Once CPOE is fully implemented in a hospital, order processing is speeded up considerably. “Orders are entered electronically right off the bat at the point of care, and they go instantly to wherever they’re supposed to go,” says Whitty. “The hospital workings become less about pushing paper around the system and much more about fulfilling needs. You get faster diagnoses and more responsive care.”
In addition, the CPOE now issues automated alerts that notify clinicians of important information, from supporting safer medication administration to highlighting overdue patient care activities.
Whitty says getting hard numbers about time savings is difficult, as there’s no accurate pre-CPOE baseline for processing paper orders at most hospitals. “Also, because we phased it in gradually, we didn’t have a particular go-live date to measure before and after. And there was no system to track medication errors before. ”
However, Health PEI has been able to measure some aspects. “We’ve been able to take an hour off the delivery time for non-stat antibiotic orders. We’ve also seen a 34 percent improvement in medication reconciliation at our largest hospital.”
Whitty says he would recommend PEI’s phased, gradual approach by order type and staff category to other hospitals planning their CPOE implementations, as there were virtually no glitches in PEI’s rollout. “PEI is a small place, so everything gets reported on in our newspapers. But our CPOE implementation didn’t make the news at all.”

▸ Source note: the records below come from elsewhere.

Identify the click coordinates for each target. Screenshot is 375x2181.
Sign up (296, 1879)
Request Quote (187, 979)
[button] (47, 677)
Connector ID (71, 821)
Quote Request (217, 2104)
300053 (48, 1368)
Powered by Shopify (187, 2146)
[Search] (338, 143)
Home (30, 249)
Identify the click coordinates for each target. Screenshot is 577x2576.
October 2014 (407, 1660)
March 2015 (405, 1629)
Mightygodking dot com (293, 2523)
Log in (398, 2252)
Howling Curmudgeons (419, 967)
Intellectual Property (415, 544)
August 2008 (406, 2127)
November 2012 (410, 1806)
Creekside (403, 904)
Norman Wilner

The PEI CPOE project team won the 2014 Canadian Health Informatics Award for its efforts. “This is a tribute to the people behind the technology,” says Jim Shave, president of Cerner Canada. “Cerner’s partnership with Health PEI has helped establish a robust EHR system for the residents of PEI.”
There’s a positive trend afoot as more and more hospitals are going live with CPOE systems, adds Shave. “Over the past two years, we’ve gone live with CPOE at more than 30 sites, representing more than 13,000 clinical end-users across Cerner sites in Canada. When we get to this level of automation, then we can start to set our sights on more complex areas like population health management. I can’t wait for us to be in a position to use the data we’re collecting to advance healthcare in new ways.”